--- PROBLEM ---
Copy the following lines word for word, leaving out the pictures.

(Records from a dataset)
========================
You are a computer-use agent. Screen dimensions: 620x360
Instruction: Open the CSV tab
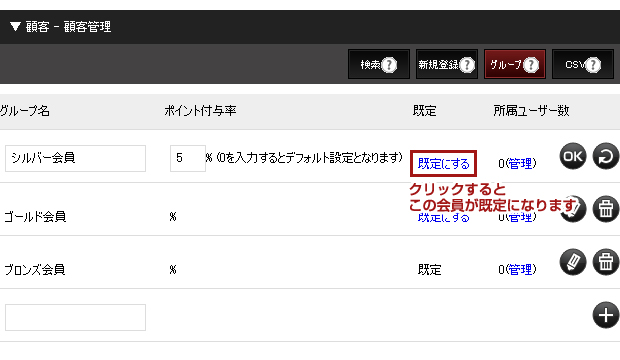coord(583,64)

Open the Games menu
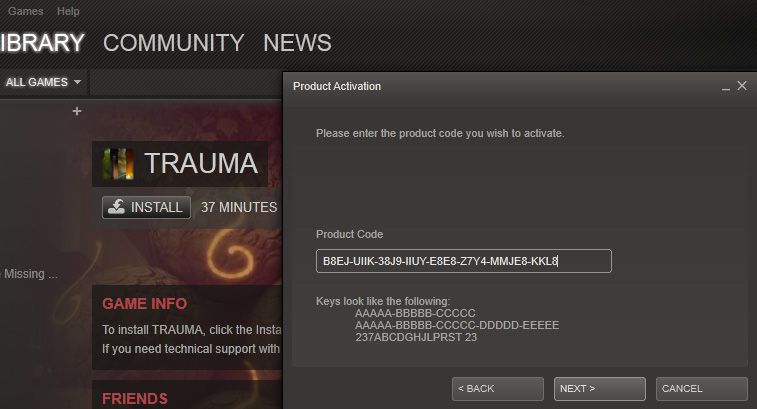26,11
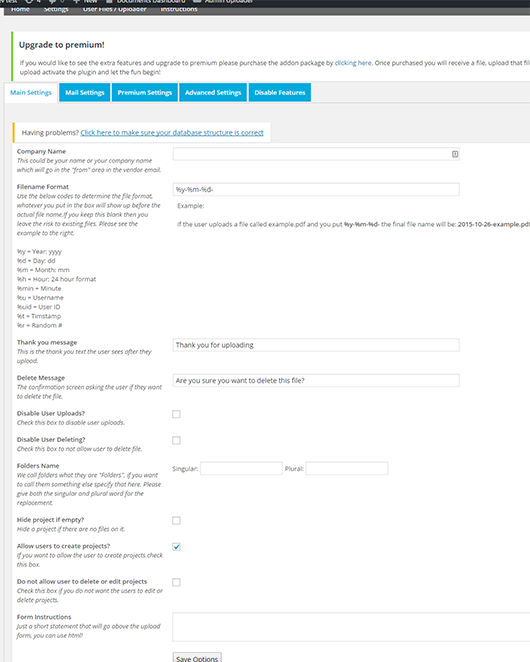Check the Disable User Uploads checkbox
The height and width of the screenshot is (662, 530).
[x=176, y=414]
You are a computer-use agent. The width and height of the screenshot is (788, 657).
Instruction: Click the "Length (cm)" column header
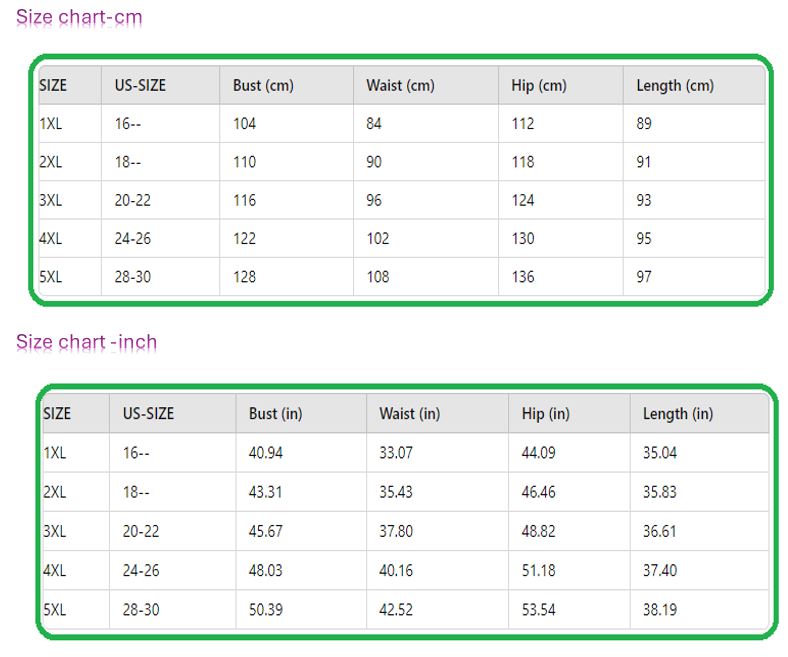pos(675,86)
========================
--- SOLUTION TO THIS TASK ---
You are a computer-use agent. Screen dimensions: 620x360
Instruction: Open the CSV tab
coord(583,64)

Open the Games menu
26,11
Check the Disable User Uploads checkbox
The height and width of the screenshot is (662, 530).
[x=176, y=414]
You are a computer-use agent. The width and height of the screenshot is (788, 657).
Instruction: Click the "Length (cm)" column header
pos(675,86)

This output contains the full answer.